* Your task
Recast the listing below as a Markdown table with two columns, Entry No. and Text. Give each non-blank line its own numbered row, and omit blank lines.

____ Excerpted records

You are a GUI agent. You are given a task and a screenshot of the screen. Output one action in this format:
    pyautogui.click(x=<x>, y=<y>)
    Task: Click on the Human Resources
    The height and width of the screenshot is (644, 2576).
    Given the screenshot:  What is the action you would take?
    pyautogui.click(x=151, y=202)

________

* Answer below
| Entry No. | Text |
|---|---|
| 1 | You are a GUI agent. You are given a task and a screenshot of the screen. Output one action in this format: |
| 2 |     pyautogui.click(x=<x>, y=<y>) |
| 3 |     Task: Click on the Human Resources |
| 4 |     The height and width of the screenshot is (644, 2576). |
| 5 |     Given the screenshot:  What is the action you would take? |
| 6 |     pyautogui.click(x=151, y=202) |